正月早々から始めた青磁釉薬No・C144
このまま使い切っていけば足らなくなると思い、
原料すべてを割り出し、総量30キロ作っている。
若い時、焼き物を教えて下さる先生が居なく、
唯一頼りにしていた教本が、「焼き物の釉薬」。
著名な方々が計算方法や焼き方など、詳しく説明していて、
それを頼りに青磁や様々な釉薬の試験を繰り返した。
ところが、同じように調合しても全く色が出なかったり、
青くなるはずの青磁が、汚い灰色になったり。
訳が分からず、毎晩乳鉢を摺っていた。
まず10種を計算して微粒子になるまで摺り続けた。
焼きあがった結果の中から、良いものを一つ選んで、
その調合を更に展開して、また10種を計算。
10ー10ー10、と延々と試験を繰り返した。
気の遠くなるほど試験を繰り返して、
はっと気づいた。
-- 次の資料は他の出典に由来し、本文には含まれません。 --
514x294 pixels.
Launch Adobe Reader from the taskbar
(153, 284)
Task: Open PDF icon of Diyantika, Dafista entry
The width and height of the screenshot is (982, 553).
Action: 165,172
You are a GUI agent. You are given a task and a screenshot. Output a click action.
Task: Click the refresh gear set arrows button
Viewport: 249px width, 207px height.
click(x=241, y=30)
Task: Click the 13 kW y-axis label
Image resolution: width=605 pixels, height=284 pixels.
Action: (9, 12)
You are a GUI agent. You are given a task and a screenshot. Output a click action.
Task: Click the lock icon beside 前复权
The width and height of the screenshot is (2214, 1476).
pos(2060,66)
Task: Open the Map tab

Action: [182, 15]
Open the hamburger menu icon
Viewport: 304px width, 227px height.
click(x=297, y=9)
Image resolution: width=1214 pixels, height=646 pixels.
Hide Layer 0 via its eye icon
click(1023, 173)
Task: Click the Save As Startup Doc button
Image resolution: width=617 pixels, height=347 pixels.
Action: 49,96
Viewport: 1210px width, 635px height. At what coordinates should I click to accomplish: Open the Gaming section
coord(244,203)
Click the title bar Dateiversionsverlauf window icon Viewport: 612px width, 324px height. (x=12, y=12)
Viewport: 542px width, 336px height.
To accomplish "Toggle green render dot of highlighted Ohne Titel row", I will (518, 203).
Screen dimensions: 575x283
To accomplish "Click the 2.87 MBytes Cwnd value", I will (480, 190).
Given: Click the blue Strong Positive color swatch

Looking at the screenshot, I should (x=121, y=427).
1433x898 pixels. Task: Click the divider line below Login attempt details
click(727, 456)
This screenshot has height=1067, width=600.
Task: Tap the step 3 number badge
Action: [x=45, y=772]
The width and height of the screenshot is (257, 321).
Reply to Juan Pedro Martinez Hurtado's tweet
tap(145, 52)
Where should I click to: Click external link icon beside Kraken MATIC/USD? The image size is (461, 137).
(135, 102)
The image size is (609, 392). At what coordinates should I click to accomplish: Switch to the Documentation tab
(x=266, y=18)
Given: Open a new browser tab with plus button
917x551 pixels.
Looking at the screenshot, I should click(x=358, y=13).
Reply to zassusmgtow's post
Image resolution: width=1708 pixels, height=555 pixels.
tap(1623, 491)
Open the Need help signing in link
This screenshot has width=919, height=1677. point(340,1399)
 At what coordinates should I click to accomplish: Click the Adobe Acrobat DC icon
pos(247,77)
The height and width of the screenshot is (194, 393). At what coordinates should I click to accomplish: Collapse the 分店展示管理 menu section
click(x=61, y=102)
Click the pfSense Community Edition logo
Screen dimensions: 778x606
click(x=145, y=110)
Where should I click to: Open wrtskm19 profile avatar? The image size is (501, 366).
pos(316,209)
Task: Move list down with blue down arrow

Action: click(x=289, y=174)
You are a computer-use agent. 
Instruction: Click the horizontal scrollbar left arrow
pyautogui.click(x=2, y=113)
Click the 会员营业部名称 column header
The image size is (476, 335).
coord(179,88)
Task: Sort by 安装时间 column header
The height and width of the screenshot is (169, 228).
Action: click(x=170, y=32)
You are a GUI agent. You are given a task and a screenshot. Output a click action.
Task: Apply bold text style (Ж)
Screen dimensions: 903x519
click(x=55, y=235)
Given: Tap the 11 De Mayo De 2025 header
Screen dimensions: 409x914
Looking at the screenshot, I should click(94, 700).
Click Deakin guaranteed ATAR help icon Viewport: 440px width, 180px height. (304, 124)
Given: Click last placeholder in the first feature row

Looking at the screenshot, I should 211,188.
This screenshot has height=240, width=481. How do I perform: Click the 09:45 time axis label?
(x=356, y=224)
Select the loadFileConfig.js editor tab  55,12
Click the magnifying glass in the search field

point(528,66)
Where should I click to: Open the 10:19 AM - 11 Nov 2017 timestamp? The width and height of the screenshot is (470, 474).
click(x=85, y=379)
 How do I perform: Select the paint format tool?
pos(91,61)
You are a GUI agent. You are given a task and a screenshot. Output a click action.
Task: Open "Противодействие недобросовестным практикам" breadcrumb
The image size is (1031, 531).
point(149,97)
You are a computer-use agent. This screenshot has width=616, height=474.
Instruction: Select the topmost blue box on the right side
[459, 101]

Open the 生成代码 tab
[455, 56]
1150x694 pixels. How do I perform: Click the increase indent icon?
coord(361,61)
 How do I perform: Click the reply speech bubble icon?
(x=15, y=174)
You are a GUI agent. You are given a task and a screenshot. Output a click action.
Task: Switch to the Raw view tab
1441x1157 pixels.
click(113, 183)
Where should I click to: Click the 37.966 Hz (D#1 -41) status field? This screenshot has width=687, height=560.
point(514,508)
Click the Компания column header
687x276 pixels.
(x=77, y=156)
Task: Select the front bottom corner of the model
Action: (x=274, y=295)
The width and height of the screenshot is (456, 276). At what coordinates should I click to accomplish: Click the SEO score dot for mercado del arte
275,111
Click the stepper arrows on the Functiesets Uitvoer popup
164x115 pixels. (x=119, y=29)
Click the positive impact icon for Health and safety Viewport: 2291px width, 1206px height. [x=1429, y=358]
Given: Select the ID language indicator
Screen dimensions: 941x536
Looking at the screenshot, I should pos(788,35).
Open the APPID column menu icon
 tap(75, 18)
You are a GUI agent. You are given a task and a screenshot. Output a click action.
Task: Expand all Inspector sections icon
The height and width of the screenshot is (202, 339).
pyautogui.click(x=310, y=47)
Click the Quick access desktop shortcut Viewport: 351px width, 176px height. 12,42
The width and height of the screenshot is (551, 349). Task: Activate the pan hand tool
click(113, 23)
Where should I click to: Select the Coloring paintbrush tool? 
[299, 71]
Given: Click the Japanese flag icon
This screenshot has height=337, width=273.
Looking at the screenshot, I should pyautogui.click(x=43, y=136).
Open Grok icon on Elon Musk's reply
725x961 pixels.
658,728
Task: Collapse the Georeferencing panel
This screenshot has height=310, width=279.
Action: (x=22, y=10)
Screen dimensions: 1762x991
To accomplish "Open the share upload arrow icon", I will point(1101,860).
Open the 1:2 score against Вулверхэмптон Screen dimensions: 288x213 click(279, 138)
これは無駄な試験の繰り返しと。
本に書いてあることは、全部信用していたわけではないが、
肝心の、青く発色させる錆、これが曲者(くせもの)と気付いた。
でも、どうしたら錆を作ることができるのか、
原料会社の錆は使えないと分かったし、といろいろ考えた。
錆を作るのも先生が居ない。苦手な化学の本を読み漁った。
そして出来たのが、この錆。
これを主にして、再び調合を開始。
これも、10ー10-10......と繰り返し試験を行った。
ついに、それらしき青磁色が焼けた。
コツを掴むとあとは速い。
水色だけど、求める水色の青磁、
冷たくなく、あたたかい、やわらかい青磁が出来上がった。
正月から、その青磁釉薬を作り続けている。
作業場が狭いので、その間は粘土は触れない。
そのかわり、つい先日まで庭の手入れを行っていた。
錆が、微粒子になるまで、あとしばらく。
30キロ余りの基礎原料、先にきれいに調整し、
錆を加える。あとしばらく、もうしばらくで出来上がる。
理想と現実の、あまりにも大きい差と格闘し続け。
いまなお目標を立てて仕事を続けています。